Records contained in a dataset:
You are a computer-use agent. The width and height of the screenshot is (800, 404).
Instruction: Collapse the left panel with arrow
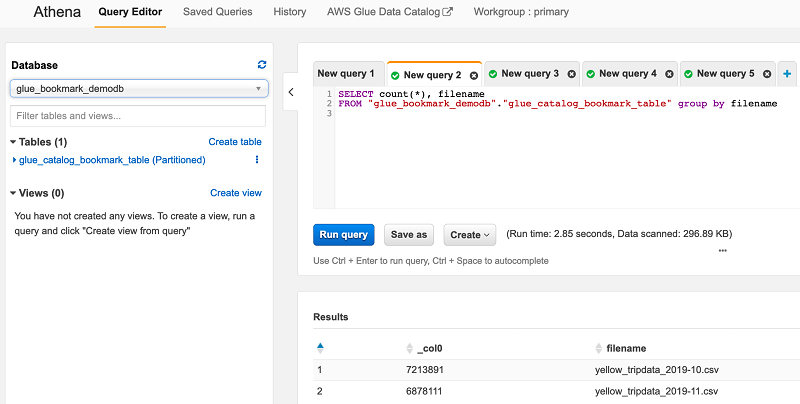tap(290, 92)
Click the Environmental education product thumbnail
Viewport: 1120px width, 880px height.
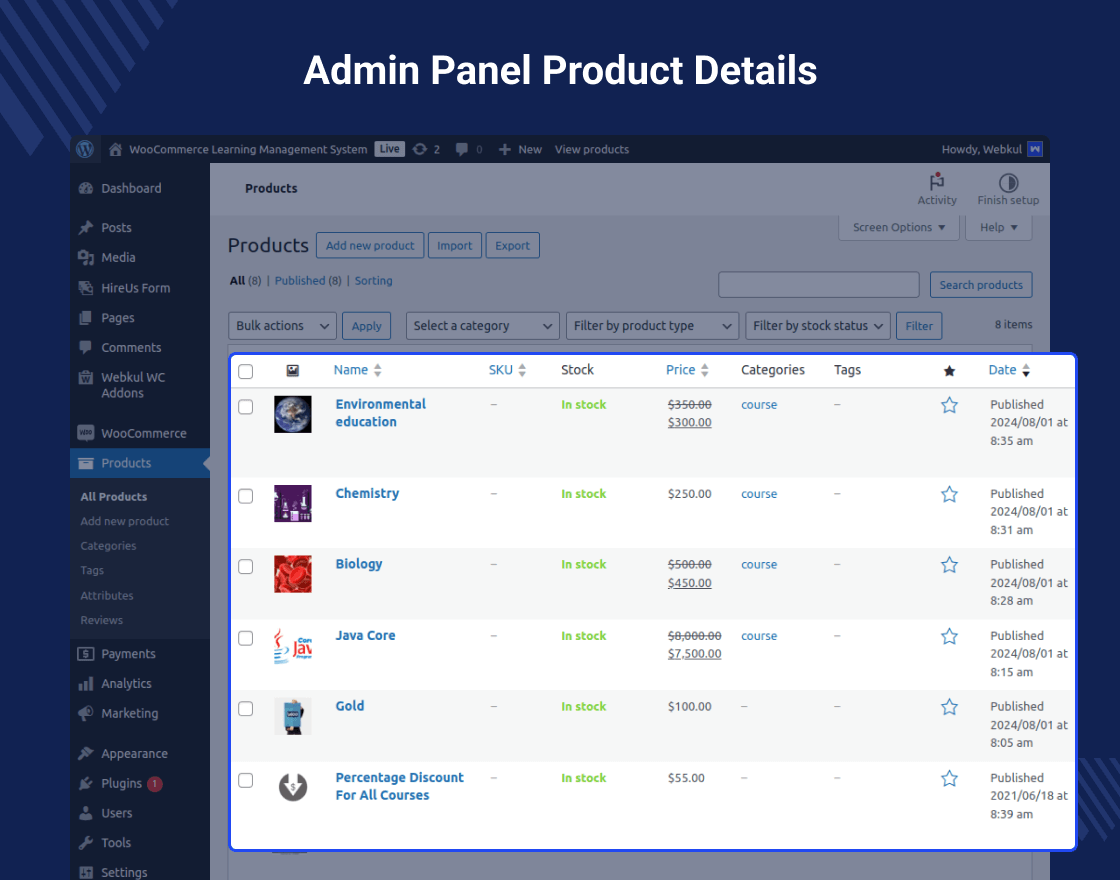292,414
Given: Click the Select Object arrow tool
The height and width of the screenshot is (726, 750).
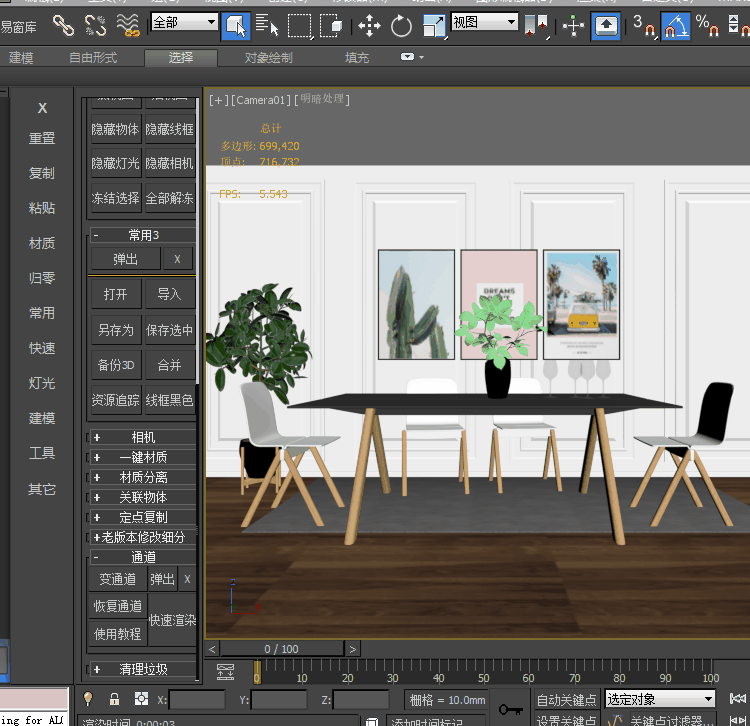Looking at the screenshot, I should pos(235,26).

#### WORK ORDER
Copy each line of the records above exactly as written. Do not carry over any picture.

#### YOUR SOLUTION
You are a computer-use agent. The width and height of the screenshot is (800, 404).
Instruction: Collapse the left panel with arrow
tap(290, 92)
Click the Environmental education product thumbnail
Viewport: 1120px width, 880px height.
292,414
Given: Click the Select Object arrow tool
The height and width of the screenshot is (726, 750).
Looking at the screenshot, I should pos(235,26).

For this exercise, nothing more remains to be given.